Does AI Need a Rebrand?
The term "AI" has become toxic, loaded with fears about job displacement and sci-fi dystopias. But fear-based language makes bad strategy. When we call it "AI," we're thinking about what it might take away rather than what it actually does: amplify human expertise.
No one knows how this all shakes out, but I do know from experience standing still won't work. There's nothing I like more than making things and solving visual problems—I don't know how to stop, so this is how I plan to proceed.
I've been working on The Feed, creating rapid visual responses that elevate content and build visual identity around stories. It's work I genuinely enjoy. But here's what I've learned: there is no magic button. This still requires experience, knowing what good looks like, and crucially—knowing when you've got there. The idea always matters - that hasn't changed.
After completing a 12-week AI-Aided Graphic Design course through Elvtr, focusing primarily on Claude and Midjourney, I'm convinced the question isn't "Should I use AI in my design process?" anymore. It's "How do I design effectively within this new system?"
My recommendation for anyone curious about where to start: pick one or two tools and go deep. Better to master two tools than dabble in twenty. The goal isn't to learn every AI application—it's to understand how to direct these systems to consistently produce what you need.
This is where traditional design thinking becomes crucial. The same principles that make a good art director—clear vision, systematic thinking, quality control—are exactly what you need to work effectively with AI. You're not learning to be a prompt engineer; you're learning to be a creative director for an infinitely capable but directionless team.

Raw data:
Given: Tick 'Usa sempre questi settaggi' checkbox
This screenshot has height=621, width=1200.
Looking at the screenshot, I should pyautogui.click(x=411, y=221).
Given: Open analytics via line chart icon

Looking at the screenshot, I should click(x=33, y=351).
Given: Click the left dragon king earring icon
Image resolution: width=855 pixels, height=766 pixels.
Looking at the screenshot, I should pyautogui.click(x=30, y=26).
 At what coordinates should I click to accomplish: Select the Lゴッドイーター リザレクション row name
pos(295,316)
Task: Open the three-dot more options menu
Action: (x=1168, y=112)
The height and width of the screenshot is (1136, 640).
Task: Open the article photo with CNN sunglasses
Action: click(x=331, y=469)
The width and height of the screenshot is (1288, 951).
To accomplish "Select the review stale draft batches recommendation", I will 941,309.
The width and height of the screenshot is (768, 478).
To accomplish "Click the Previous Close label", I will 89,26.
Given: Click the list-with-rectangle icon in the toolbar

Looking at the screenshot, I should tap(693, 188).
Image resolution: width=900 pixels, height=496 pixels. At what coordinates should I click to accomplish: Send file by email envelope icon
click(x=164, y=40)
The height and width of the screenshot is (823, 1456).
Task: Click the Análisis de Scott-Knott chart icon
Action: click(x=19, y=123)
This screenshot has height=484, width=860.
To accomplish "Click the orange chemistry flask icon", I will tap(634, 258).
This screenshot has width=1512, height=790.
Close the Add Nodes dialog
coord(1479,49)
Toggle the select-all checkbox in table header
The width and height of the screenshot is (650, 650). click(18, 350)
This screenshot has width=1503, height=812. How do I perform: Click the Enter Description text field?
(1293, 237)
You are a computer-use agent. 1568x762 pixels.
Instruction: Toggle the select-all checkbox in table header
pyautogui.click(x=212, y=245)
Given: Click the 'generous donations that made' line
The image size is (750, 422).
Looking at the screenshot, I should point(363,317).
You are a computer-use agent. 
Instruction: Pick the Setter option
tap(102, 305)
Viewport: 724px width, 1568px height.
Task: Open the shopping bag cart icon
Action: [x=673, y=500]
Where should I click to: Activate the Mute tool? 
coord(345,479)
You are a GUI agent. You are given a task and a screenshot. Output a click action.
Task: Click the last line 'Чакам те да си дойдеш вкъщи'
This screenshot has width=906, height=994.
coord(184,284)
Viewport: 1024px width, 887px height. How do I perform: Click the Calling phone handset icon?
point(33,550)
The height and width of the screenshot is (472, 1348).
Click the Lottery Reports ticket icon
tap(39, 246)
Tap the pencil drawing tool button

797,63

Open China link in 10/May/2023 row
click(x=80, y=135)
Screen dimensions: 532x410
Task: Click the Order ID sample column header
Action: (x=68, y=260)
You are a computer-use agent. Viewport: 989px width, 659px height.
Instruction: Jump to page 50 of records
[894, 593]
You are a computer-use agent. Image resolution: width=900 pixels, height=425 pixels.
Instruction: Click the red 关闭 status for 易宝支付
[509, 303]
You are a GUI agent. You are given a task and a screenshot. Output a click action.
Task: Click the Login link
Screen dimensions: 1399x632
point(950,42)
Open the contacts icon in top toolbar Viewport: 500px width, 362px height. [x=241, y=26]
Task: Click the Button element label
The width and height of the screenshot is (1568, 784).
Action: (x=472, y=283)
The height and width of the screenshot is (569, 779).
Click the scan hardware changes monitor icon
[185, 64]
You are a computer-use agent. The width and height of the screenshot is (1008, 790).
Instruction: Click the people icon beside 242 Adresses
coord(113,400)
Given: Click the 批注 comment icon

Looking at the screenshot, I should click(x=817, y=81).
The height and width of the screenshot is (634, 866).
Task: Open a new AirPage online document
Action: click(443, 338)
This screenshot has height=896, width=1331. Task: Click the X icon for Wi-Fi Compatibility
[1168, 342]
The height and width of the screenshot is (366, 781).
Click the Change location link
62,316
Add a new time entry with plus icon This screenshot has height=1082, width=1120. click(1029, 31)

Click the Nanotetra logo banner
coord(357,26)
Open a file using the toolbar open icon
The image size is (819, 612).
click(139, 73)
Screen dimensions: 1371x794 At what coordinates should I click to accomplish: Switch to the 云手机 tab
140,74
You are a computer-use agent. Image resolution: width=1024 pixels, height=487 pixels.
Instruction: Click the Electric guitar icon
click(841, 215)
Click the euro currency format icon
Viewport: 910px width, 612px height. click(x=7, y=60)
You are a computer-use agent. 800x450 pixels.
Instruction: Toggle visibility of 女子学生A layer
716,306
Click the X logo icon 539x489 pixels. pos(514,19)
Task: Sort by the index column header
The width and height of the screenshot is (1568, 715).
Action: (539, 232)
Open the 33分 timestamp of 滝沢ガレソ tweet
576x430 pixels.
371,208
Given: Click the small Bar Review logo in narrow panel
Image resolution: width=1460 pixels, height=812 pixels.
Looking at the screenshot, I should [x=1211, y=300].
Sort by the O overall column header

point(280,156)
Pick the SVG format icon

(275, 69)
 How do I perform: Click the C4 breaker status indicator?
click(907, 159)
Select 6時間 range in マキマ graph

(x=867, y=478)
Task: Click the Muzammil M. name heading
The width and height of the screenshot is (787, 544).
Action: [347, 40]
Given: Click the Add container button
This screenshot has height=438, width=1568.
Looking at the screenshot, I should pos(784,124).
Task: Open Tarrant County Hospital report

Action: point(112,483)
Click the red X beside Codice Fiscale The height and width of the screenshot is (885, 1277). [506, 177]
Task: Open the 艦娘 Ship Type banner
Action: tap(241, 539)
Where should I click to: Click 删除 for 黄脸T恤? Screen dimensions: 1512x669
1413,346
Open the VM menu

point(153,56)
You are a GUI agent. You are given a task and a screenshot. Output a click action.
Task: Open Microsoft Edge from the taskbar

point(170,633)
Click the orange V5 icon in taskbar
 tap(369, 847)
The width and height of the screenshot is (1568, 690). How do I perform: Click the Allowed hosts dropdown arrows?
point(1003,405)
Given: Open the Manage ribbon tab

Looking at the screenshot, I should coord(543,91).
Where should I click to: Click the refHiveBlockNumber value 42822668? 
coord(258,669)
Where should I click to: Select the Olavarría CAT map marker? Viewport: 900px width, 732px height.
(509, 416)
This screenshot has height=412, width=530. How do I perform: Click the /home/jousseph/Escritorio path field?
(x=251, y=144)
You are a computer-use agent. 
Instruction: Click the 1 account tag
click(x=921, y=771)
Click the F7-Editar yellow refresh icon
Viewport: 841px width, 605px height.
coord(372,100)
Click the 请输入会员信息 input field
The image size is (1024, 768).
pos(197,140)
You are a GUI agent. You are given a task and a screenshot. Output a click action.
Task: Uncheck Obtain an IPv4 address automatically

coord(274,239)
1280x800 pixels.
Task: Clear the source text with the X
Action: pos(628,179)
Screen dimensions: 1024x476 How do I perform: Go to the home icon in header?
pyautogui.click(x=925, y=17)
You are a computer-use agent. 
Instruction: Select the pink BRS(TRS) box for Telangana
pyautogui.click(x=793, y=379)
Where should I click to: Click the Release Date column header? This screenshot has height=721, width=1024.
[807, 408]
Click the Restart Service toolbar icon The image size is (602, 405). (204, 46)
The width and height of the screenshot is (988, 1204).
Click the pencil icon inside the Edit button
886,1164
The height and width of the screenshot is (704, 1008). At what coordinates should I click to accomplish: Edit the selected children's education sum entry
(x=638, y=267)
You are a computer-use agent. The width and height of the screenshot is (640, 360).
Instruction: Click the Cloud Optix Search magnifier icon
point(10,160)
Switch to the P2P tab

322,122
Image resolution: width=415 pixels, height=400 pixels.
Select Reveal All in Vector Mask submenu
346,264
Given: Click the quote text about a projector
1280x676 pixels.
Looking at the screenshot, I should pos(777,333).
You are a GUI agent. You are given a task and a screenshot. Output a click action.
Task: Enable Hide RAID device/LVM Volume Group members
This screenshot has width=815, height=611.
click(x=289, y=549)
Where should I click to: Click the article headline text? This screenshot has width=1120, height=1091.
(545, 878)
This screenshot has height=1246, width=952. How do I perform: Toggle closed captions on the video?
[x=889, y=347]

Questions on the material:
**A.** Answer these about the AI rebrand essay:
(i) How many weeks long was the course the writer completed?
(ii) Which two tools did that course mainly focus on?
(iii) What is the name of the project the writer has been working on?
**B.** Reproduce the stretch of the AI rebrand essay from "I've been working" through "what you need.".
**C.** List the principles that the AI rebrand essay says make a good art director.
The rows have no connection to the AI rebrand essay.

Solutions to the tasks:
**A.**
(i) 12 weeks
(ii) Claude and Midjourney
(iii) The Feed

**B.**
I've been working on The Feed, creating rapid visual responses that elevate content and build visual identity around stories. It's work I genuinely enjoy. But here's what I've learned: there is no magic button. This still requires experience, knowing what good looks like, and crucially—knowing when you've got there. The idea always matters - that hasn't changed.
After completing a 12-week AI-Aided Graphic Design course through Elvtr, focusing primarily on Claude and Midjourney, I'm convinced the question isn't "Should I use AI in my design process?" anymore. It's "How do I design effectively within this new system?"
My recommendation for anyone curious about where to start: pick one or two tools and go deep. Better to master two tools than dabble in twenty. The goal isn't to learn every AI application—it's to understand how to direct these systems to consistently produce what you need.

**C.** clear vision, systematic thinking, quality control